What are the inherent problems and benefits that this school of thought provides? I understand it is an anti-Rankean school of history but are there any massive problems with adopting it as an approach? By adopting Total history is it impossible to provide a historical argument? Are there any massive critics to the school as a historical approach to history?
It's very hard to separate Annales School from the personalities and times, and I would argue impossible. For medievalists, we contend with a large body of influential work produced by this 'school': Bloch, Braudel, Le Goff, Duby, Ladurie. But even so, it would be hard for me to quantify the 'effect' of this school in any other way than ideological. From Bloch's Feudal Society to Ladurie's Montaillou we are confronted with history as told from the point of view of peasants, or so-called lower orders of medieval society. This is a radical departure from 19th century names-dates-of-important-people historiography, and it presented a face to medieval history that matched 1960's counter-culture which was the Annales' coming of age.

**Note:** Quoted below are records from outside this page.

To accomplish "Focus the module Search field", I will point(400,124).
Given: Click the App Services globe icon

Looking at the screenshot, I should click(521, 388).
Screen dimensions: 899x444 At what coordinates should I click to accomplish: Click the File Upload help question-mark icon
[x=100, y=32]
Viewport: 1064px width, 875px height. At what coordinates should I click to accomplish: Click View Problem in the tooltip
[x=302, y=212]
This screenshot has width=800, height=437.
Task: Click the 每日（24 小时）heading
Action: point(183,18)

The stories they tell are fantastic and well told, and latter-day Annaliists like Duby and Ladurie were strong personalities which suited them to television and mass media - marking out part of the basis of their influence in the 70s and 80s and the marketability of their books in America.

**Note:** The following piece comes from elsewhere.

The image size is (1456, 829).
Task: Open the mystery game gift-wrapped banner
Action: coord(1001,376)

Certainly late 20th century Medieval historiography is profoundly changed by Duby's 1950's study of feudal relationships in the Maconnais (in its exceptionally attenuated deep research of primary sources) and Ladurie's Montaillou (as a model of micro history). These extend from Bloch's historiographic philosophy expressed in his The Historian's Craft: the historian's task is to look at structure not narrative, and the historian must realize they are looking at 'traces' of peoples, not facing those historical people directly. This opens the gates to bringing in various non-traditional sociological, cultural, psychological analysis to create a greater 'understanding' of the subject culture and not just a few people. It permits great latitude for the historian's imagination, particular where evidence is thin, and to a great degree this has been very influential on modern historians where we try to fill in gaps of records.
From the point of view of methodology, various Annales texts have their faults: they are selective in their outlook; they overlay a lot of willy-nilly 'Durkheimian' sociological analysis almost to the point of anthropology but without the science; they are often uncritical of their sources - or uninterested in interrogating the biases of the source they work with, a must certainly in medieval studies where a single differing interpretation of a latin word in a document can send historiography in a different direction.

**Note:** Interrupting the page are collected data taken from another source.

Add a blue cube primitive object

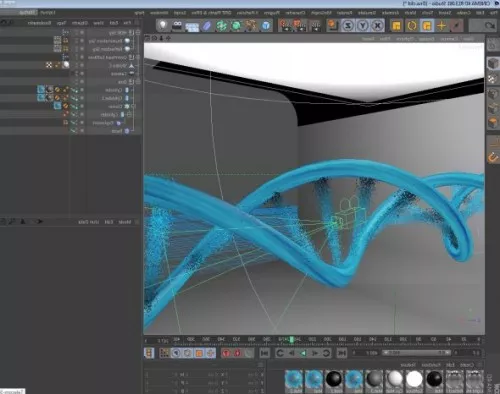coord(266,25)
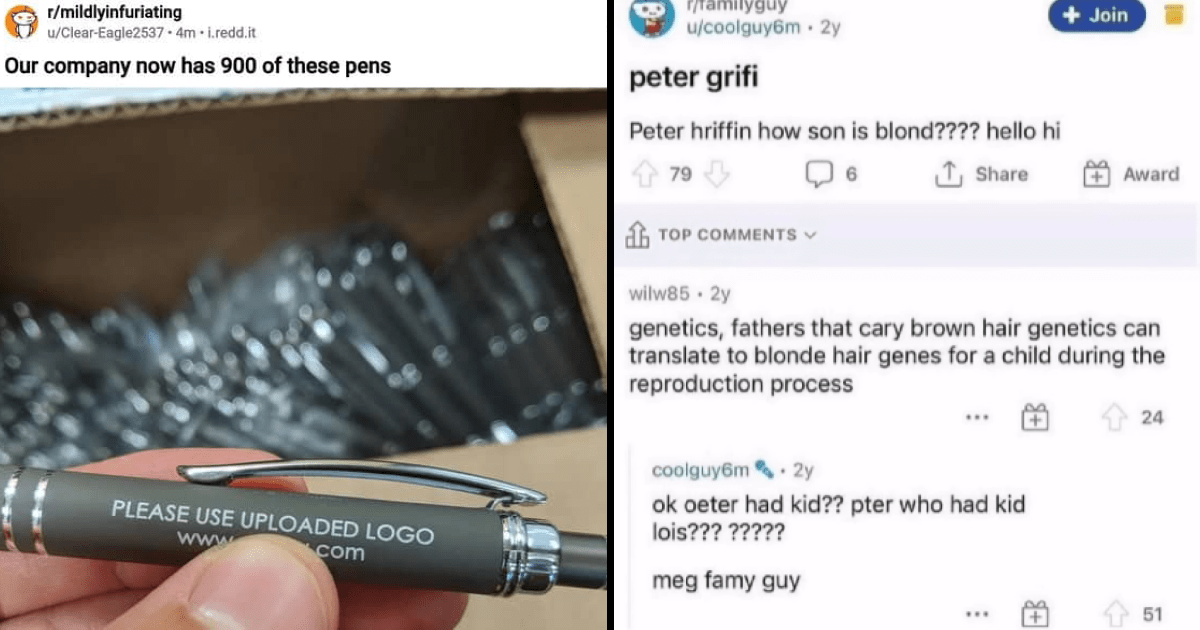
Task: Downvote the peter grifi post
Action: 717,174
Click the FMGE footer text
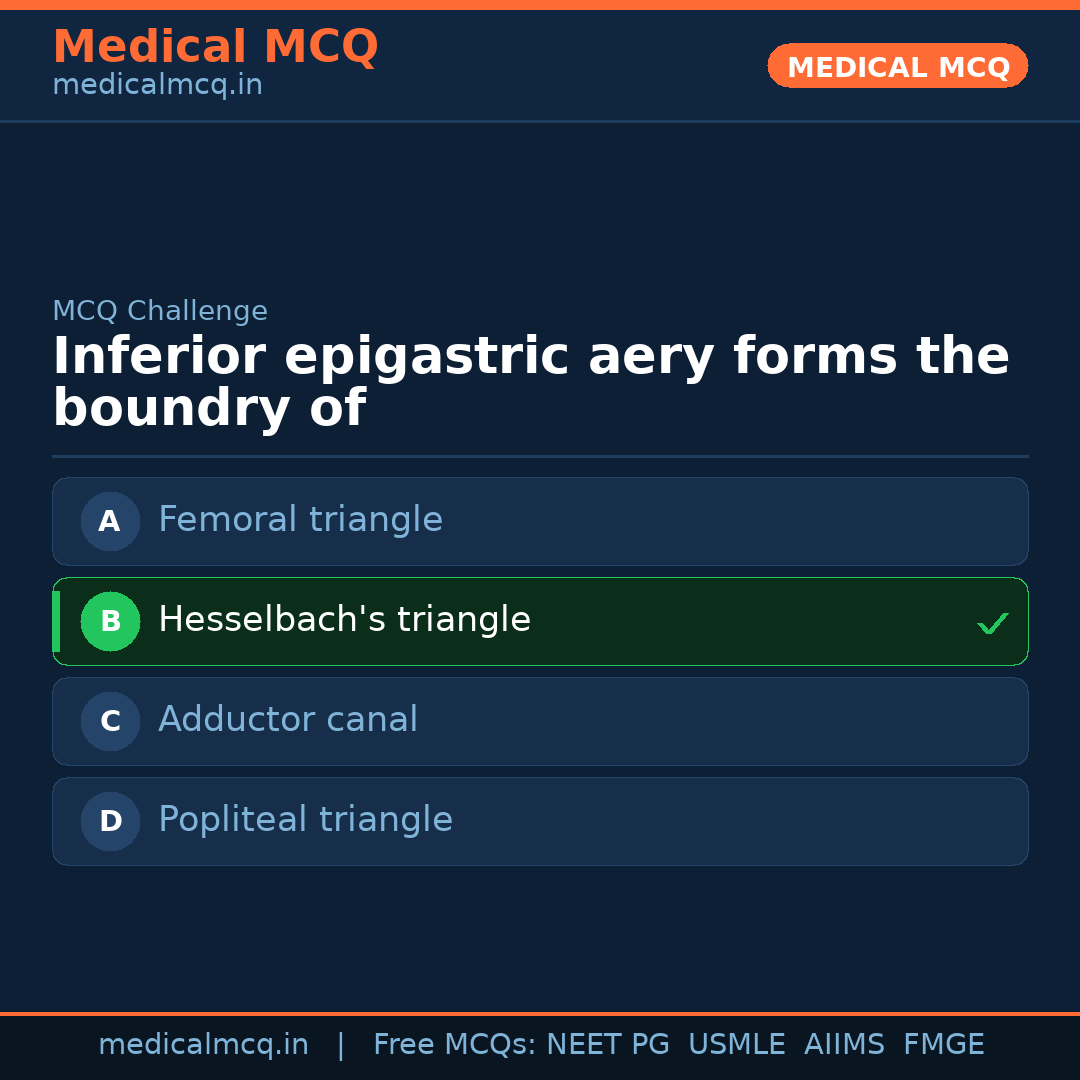Viewport: 1080px width, 1080px height. (x=943, y=1045)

Other than the broadest of generalizations, I would have a hard time extending a critique of this so-called school on the basis of a unifying idea. Braudel's faults are not the same as Le Goff's, and they aren't the same as Bloch's.
I'm not sure there is an Annales methodology anymore - it's been subsumed into, or perhaps over-taken by, the cross-fertilization of disciplines in the academy and within general culture. It doesn't seem so radical or different anymore.
As for the claims to 'total history', that's Braudel marketing and it's very a French mid-20th century expression.